Given records:
· · · · ·
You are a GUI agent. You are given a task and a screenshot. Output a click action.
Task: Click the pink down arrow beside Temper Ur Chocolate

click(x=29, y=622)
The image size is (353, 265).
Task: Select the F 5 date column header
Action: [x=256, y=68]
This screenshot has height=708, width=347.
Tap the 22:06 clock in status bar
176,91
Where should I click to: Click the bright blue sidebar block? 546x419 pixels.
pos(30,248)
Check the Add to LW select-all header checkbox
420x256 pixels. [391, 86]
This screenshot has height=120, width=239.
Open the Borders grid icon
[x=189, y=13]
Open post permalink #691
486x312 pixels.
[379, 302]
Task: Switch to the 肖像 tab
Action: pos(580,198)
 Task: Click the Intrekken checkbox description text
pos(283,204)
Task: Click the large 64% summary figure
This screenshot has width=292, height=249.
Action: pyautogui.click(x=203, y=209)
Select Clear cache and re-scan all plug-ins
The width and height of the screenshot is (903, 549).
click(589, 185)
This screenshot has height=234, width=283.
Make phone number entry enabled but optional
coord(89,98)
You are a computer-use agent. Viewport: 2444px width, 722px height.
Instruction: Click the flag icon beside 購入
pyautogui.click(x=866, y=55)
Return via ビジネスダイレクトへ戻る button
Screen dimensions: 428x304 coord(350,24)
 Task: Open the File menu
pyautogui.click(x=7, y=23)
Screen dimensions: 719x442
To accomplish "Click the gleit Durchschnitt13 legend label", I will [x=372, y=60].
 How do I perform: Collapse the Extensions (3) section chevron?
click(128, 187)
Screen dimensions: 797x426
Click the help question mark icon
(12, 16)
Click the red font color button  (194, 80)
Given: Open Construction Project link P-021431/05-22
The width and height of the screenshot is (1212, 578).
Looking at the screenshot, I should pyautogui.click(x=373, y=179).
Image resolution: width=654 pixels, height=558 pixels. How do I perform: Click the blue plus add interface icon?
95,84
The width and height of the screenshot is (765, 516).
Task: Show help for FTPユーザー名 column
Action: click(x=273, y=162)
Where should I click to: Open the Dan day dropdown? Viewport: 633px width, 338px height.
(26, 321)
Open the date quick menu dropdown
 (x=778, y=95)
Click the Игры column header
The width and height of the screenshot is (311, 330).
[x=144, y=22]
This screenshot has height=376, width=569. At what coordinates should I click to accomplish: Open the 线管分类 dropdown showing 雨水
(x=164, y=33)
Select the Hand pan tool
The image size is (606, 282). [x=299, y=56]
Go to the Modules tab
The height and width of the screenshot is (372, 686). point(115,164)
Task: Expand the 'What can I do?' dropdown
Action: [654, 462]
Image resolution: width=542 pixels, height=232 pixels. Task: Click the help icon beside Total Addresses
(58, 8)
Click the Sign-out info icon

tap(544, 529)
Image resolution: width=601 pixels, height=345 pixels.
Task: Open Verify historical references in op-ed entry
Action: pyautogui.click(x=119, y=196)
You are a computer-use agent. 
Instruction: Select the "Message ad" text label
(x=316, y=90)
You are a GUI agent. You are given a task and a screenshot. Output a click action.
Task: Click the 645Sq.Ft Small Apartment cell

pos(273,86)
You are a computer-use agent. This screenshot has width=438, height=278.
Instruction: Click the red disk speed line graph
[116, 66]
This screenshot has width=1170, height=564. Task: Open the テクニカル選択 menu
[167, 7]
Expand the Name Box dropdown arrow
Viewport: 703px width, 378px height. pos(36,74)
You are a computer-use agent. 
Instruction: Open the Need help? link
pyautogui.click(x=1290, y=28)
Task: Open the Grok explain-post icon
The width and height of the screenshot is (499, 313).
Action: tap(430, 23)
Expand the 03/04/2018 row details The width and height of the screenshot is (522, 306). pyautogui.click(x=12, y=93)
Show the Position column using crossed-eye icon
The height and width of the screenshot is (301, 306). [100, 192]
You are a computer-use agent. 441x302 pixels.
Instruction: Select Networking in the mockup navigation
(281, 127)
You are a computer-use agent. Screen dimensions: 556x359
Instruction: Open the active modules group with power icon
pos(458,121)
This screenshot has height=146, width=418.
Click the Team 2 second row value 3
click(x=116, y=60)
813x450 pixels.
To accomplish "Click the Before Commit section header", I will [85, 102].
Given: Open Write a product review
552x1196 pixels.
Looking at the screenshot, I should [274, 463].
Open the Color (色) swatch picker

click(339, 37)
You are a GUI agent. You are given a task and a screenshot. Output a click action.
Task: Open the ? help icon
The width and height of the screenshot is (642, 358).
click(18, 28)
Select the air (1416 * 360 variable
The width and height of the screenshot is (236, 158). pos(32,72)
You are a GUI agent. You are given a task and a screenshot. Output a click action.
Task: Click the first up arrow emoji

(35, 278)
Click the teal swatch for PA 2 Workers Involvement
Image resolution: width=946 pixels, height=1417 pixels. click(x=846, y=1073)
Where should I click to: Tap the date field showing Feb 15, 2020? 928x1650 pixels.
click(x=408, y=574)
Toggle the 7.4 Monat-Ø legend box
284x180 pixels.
· · · · ·
For each line in the listing, return it exactly as shown.

Result of the task:
You are a GUI agent. You are given a task and a screenshot. Output a click action.
Task: Click the pink down arrow beside Temper Ur Chocolate

click(x=29, y=622)
The image size is (353, 265).
Task: Select the F 5 date column header
Action: [x=256, y=68]
This screenshot has height=708, width=347.
Tap the 22:06 clock in status bar
176,91
Where should I click to: Click the bright blue sidebar block? 546x419 pixels.
pos(30,248)
Check the Add to LW select-all header checkbox
420x256 pixels. [391, 86]
This screenshot has height=120, width=239.
Open the Borders grid icon
[x=189, y=13]
Open post permalink #691
486x312 pixels.
[379, 302]
Task: Switch to the 肖像 tab
Action: pos(580,198)
 Task: Click the Intrekken checkbox description text
pos(283,204)
Task: Click the large 64% summary figure
This screenshot has width=292, height=249.
Action: pyautogui.click(x=203, y=209)
Select Clear cache and re-scan all plug-ins
The width and height of the screenshot is (903, 549).
click(589, 185)
This screenshot has height=234, width=283.
Make phone number entry enabled but optional
coord(89,98)
You are a computer-use agent. Viewport: 2444px width, 722px height.
Instruction: Click the flag icon beside 購入
pyautogui.click(x=866, y=55)
Return via ビジネスダイレクトへ戻る button
Screen dimensions: 428x304 coord(350,24)
 Task: Open the File menu
pyautogui.click(x=7, y=23)
Screen dimensions: 719x442
To accomplish "Click the gleit Durchschnitt13 legend label", I will [x=372, y=60].
 How do I perform: Collapse the Extensions (3) section chevron?
click(128, 187)
Screen dimensions: 797x426
Click the help question mark icon
(12, 16)
Click the red font color button  (194, 80)
Given: Open Construction Project link P-021431/05-22
The width and height of the screenshot is (1212, 578).
Looking at the screenshot, I should pyautogui.click(x=373, y=179).
Image resolution: width=654 pixels, height=558 pixels. How do I perform: Click the blue plus add interface icon?
95,84
The width and height of the screenshot is (765, 516).
Task: Show help for FTPユーザー名 column
Action: click(x=273, y=162)
Where should I click to: Open the Dan day dropdown? Viewport: 633px width, 338px height.
(26, 321)
Open the date quick menu dropdown
 (x=778, y=95)
Click the Игры column header
The width and height of the screenshot is (311, 330).
[x=144, y=22]
This screenshot has height=376, width=569. At what coordinates should I click to accomplish: Open the 线管分类 dropdown showing 雨水
(x=164, y=33)
Select the Hand pan tool
The image size is (606, 282). [x=299, y=56]
Go to the Modules tab
The height and width of the screenshot is (372, 686). point(115,164)
Task: Expand the 'What can I do?' dropdown
Action: [654, 462]
Image resolution: width=542 pixels, height=232 pixels. Task: Click the help icon beside Total Addresses
(58, 8)
Click the Sign-out info icon

tap(544, 529)
Image resolution: width=601 pixels, height=345 pixels.
Task: Open Verify historical references in op-ed entry
Action: pyautogui.click(x=119, y=196)
You are a computer-use agent. 
Instruction: Select the "Message ad" text label
(x=316, y=90)
You are a GUI agent. You are given a task and a screenshot. Output a click action.
Task: Click the 645Sq.Ft Small Apartment cell

pos(273,86)
You are a computer-use agent. This screenshot has width=438, height=278.
Instruction: Click the red disk speed line graph
[116, 66]
This screenshot has width=1170, height=564. Task: Open the テクニカル選択 menu
[167, 7]
Expand the Name Box dropdown arrow
Viewport: 703px width, 378px height. pos(36,74)
You are a computer-use agent. 
Instruction: Open the Need help? link
pyautogui.click(x=1290, y=28)
Task: Open the Grok explain-post icon
The width and height of the screenshot is (499, 313).
Action: tap(430, 23)
Expand the 03/04/2018 row details The width and height of the screenshot is (522, 306). pyautogui.click(x=12, y=93)
Show the Position column using crossed-eye icon
The height and width of the screenshot is (301, 306). [100, 192]
You are a computer-use agent. 441x302 pixels.
Instruction: Select Networking in the mockup navigation
(281, 127)
You are a computer-use agent. Screen dimensions: 556x359
Instruction: Open the active modules group with power icon
pos(458,121)
This screenshot has height=146, width=418.
Click the Team 2 second row value 3
click(x=116, y=60)
813x450 pixels.
To accomplish "Click the Before Commit section header", I will [85, 102].
Given: Open Write a product review
552x1196 pixels.
Looking at the screenshot, I should [274, 463].
Open the Color (色) swatch picker

click(339, 37)
You are a GUI agent. You are given a task and a screenshot. Output a click action.
Task: Open the ? help icon
The width and height of the screenshot is (642, 358).
click(18, 28)
Select the air (1416 * 360 variable
The width and height of the screenshot is (236, 158). pos(32,72)
You are a GUI agent. You are given a task and a screenshot. Output a click action.
Task: Click the first up arrow emoji

(35, 278)
Click the teal swatch for PA 2 Workers Involvement
Image resolution: width=946 pixels, height=1417 pixels. click(x=846, y=1073)
Where should I click to: Tap the date field showing Feb 15, 2020? 928x1650 pixels.
click(x=408, y=574)
Toggle the 7.4 Monat-Ø legend box
284x180 pixels.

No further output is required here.